Taxa Robles: o que há num nome?
O CDS fez uma coisa muito simples, mas brutalmente eficaz:
baptizou a proposta com o nome da pessoa que a proposta queria fazer esquecer.
João Miguel Tavares
18 de Setembro de 2018, 7:25
Talvez pelas suas origens cristãs, o CDS é bom a baptizar
coisas. Já lhe devemos a palavra “geringonça” (quem a usou pela primeira vez em
contexto político foi Vasco Pulido Valente, mas para retratar a guerra entre
Costa e Seguro pela liderança do PS – quem a popularizou no Parlamento para
designar a actual solução de governo foi Paulo Portas), e agora acertaram mais
um tiro no porta-aviões com o viperino baptismo da “Taxa Robles”. O senhor
Shakespeare perguntava “what’s in a name?” num dos diálogos mais românticos de Romeu
e Julieta, já que “uma rosa com outro nome cheiraria igualmente bem”. Mas como
Romeu Montecchio aprendeu à custa da própria vida, um nome conta mesmo muito, e
não há como desembaraçarmo-nos dele. Por causa disso, Romeu morreu, a taxa
Robles também, e o Bloco de Esquerda já viu melhores dias.
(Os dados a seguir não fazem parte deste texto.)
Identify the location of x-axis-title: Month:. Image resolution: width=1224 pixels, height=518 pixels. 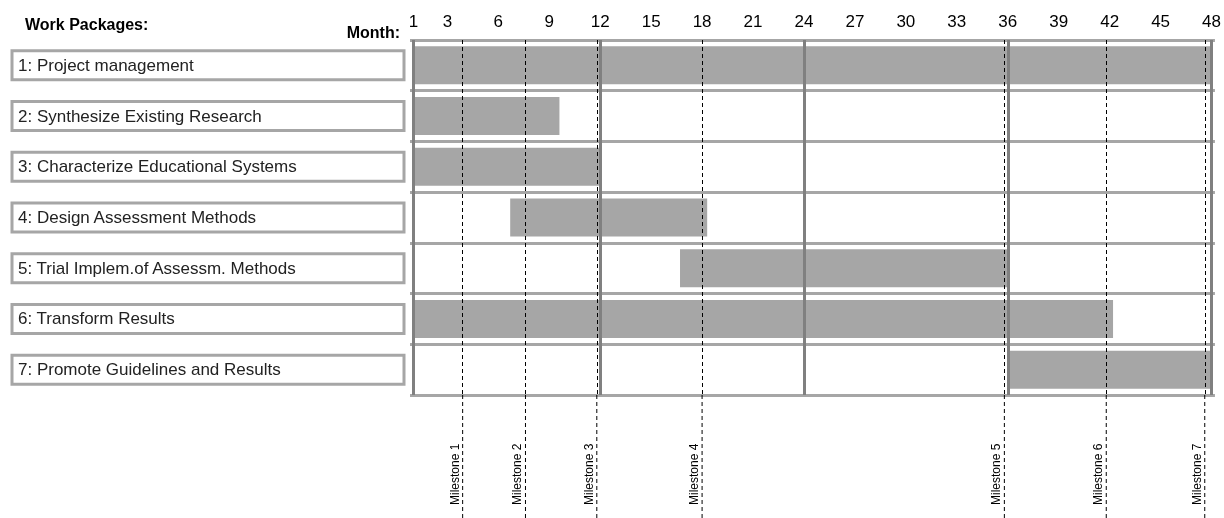
(373, 32).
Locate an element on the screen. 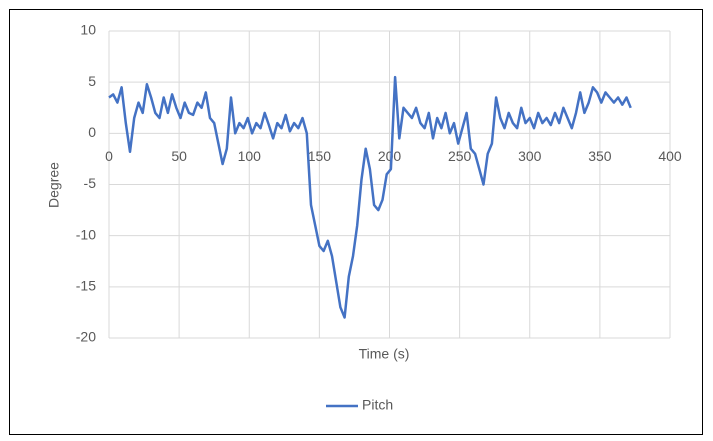  y-tick-label: -20 is located at coordinates (86, 337).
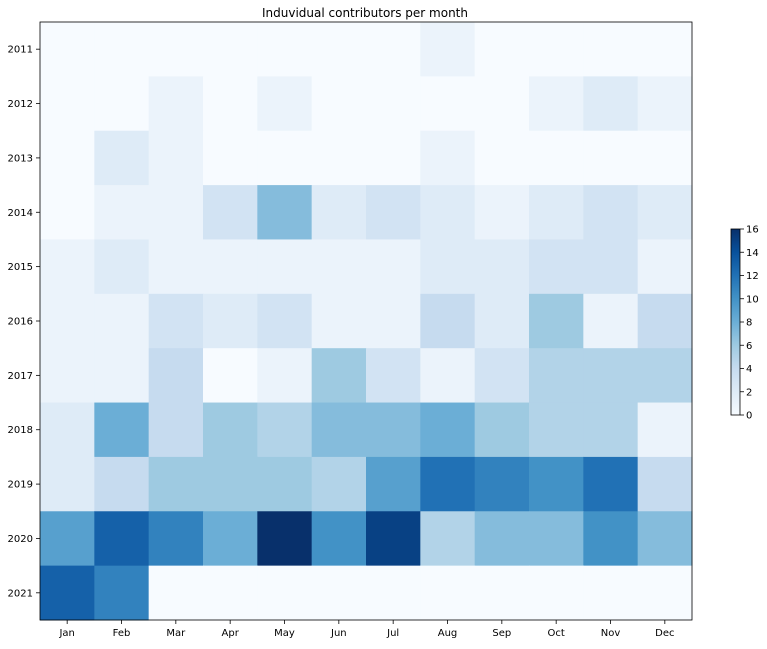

Para quem aprecia política, é educativo ver como duas
simples palavras escolhidas com precisão podem arrasar um projecto e fazer
implodir toda uma estratégia. O CDS fez uma coisa muito simples, mas
brutalmente eficaz: baptizou a proposta com o nome da pessoa que a proposta
queria fazer esquecer. O nome pegou de imediato, não só à direita mas também à
esquerda, e assim os outros partidos voltaram a ridicularizar o pobre Bloco,
que não acerta uma, mesmo quando munido da pia intenção de tentar
penitenciar-se pelos erros cometidos. Não é possível saber o quanto este caso
vai penalizar eleitoralmente o partido de Catarina Martins, mas a facilidade
com que a sua antiga superioridade moral é agora desmontada não augura nada de
bom.
Vejam a entrevista que Mariana Mortágua deu ao Expresso. Ela
não poderia ter sido mais violenta para com Ricardo Robles. “Este caso mostrou
que o BE tem enormes padrões de exigência. E os seus representantes têm a
grande responsabilidade de estar à altura dessas exigências que são legais e
éticas, mas também de coerência. O Ricardo Robles não esteve à altura dessas
exigências.” O problema é que não foi só Ricardo Robles. Na altura em que o
Bloco ainda estava a proteger o seu vereador, Mariana Mortágua foi à SIC
Notícias defendê-lo muito para lá do que seria aceitável, num debate com Adolfo
Mesquita Nunes. E Francisco Louçã afirmou no mesmo canal que Robles tinha tido
“a sorte da sua vida” por o PSD estar a exigir a demissão, classificando o caso
como “uma forma de entretenimento de fim de Julho”. Na sexta-feira em que foram
prestadas estas declarações, dia 27 de Julho, o Bloco perdeu para sempre a
mais-valia da sua integridade ética.
As palavras têm grande importância no mundo da política,
como é óbvio, mas elas são particularmente fundamentais em partidos
estruturados em cima da retórica. Ao contrário de todos os outros partidos
parlamentares (com a ilustre excepção do PAN), o Bloco não tem uma história de
acção política, no sentido de meter as mãos na massa para tomar decisões
executivas sobre a vida das pessoas. O PCP teve o PREC e tem as câmaras da
Margem Sul. O PS, o PSD e o CDS já foram várias vezes partidos de governo. O
Bloco nunca teve nada disso, excepto uma câmara (Salvaterra de Magos) que não
correu especialmente bem. Desde sempre, a única coisa que o Bloco tem para
mostrar é a destreza da sua língua. O caso Robles, e agora a taxa Robles, doem
muito mais por causa disso. Como a acção do partido se resume ao discurso,
quando a acção contradiz o discurso sobra muito pouco. Daí esta dificuldade
imensa em reencontrar o caminho, após o mais quente dos seus Verões.